Fig. 2.

Detection of H67D and C294Y point mutations in the murine Hfe gene by genomic PCR amplification and subsequent BspHI and TaqI restriction site digestion. The H67D (CAT to GAT) destroys a BspHI site and C294Y (TGT to TAT) produces a TaqI new restriction site. Restriction enzyme analysis for each mutation introduced was performed by using homozygous, heterozygous, and normal control mice. (A) H67D mutation.
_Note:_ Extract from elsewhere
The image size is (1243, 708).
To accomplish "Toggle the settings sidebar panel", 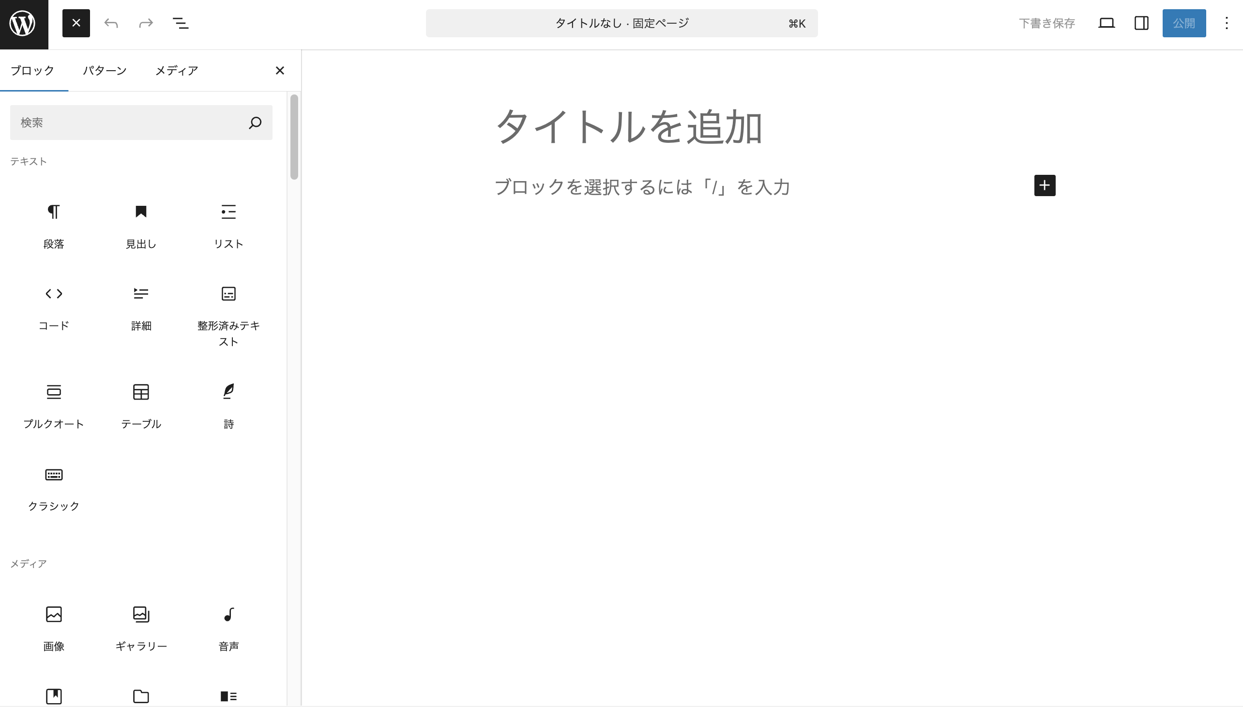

Lane 1, undigested amplified PCR product from a normal control (500 bp); lane 2, DNA digested with BspHI from a normal control (240 and 260 bp); lane 3, undigested amplified PCR product from a heterozygote (500 bp); lane 4, DNA digested with TaqI from a heterozygote (240 bp, 260 bp, and 500 bp); lane 5, undigested amplified PCR product from a H67D homozygote (500 bp); lane 6, DNA digested with BspHI from a homozygote (500 bp). (B) C294Y mutation. Lane 1, undigested amplified PCR product from a normal control (417 bp); lane 2, DNA digested with TaqI from a normal control (417 bp); lane 3, undigested amplified PCR product from a heterozygote (417 bp); lane 4, DNA digested with TaqI from a heterozygote (128 bp, 289 bp, and 417 bp); lane 5, undigested amplified PCR product from a C294Y homozygote (417 bp); lane 6, DNA digested with TaqI from a homozygote (128 bp and 289 bp). The 100-bp markers were run at both ends of each gel.